A court in Vietnam has turned down an appeal by former British rock star Gary Glitter against child molestation charges and ordered him to serve a three-year jail sentence and deportation.
An appeals court judge in the People's Supreme Court of communist-run Vietnam announced the decision in Ho Chi Minh City after a one-day hearing that was closed to the public and the media.
Under Vietnam law, Glitter, 62, may petition the president of the Supreme Court to review the charges and sentence again, a court official said.
Glitter, who rose to fame in the 1970s with hit songs and a bouffant hairstyle, was calm throughout the 40-minute reading of the decision, but shouted his displeasure after the court was dismissed.
"No justice here in Vietnam," Glitter screamed as he was escorted to a green van that returned him to prison in the southern resort town of Vung Tau about 120 km from Ho Chi Minh City. "They did not listen to the defence at all."

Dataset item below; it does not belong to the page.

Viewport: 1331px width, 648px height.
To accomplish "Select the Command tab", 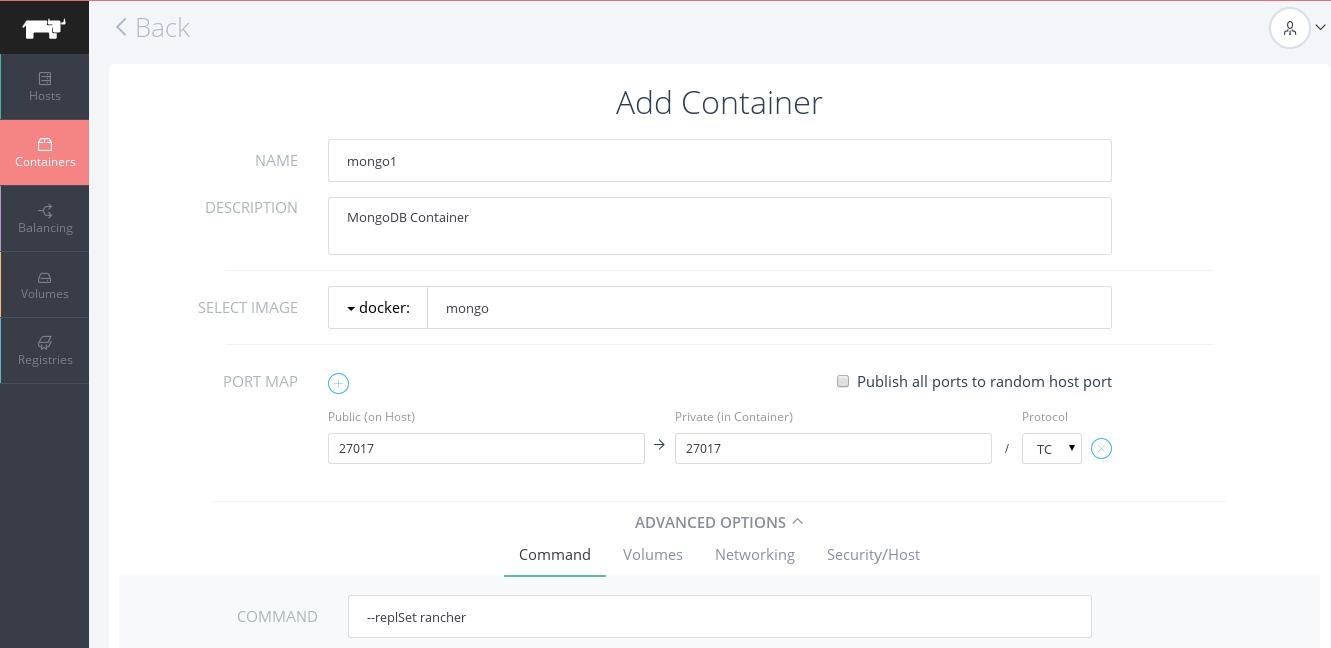I will (554, 555).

Glitter, a stage name, was charged and convicted in Vietnam under his real name Paul Francis Gadd on March 3 in a one-day closed trial. He was found guilty of kissing, fondling and having sex with two 11-year-old girls in Vung Tau.
"The appeal court has decided not to accept the appeal," said judge Truong Vinh Thuy through an interpreter in the French-colonial era court house with paint chipped and peeling from walls and ceilings.
"The appeal court confirms the sentence of three years. The appeal court decided to expel the accused after serving the sentence."
The judge said the sentence was effective from November 19, 2005, the day the disgraced Glitter was arrested while trying to flee Vietnam on a plane from Ho Chi Minh City.
Throughout the reading of the decision, Glitter, dressed in all black, stood facing the judge with his hands behind his back.
He occasionally shook his head over the description of the evidence and the charges against him.
At a press briefing after the hearing, a court official said the court considered evidence from Cambodia that Glitter had sexually molested children there as well as his conviction in his home country of Britain of storing pornographic pictures of children on his personal computer.
Glitter has maintained his innocence and accused British tabloid newspapers of conspiring against him and influencing witnesses. Glitter paid $2,000 in compensation to the two girls and their families.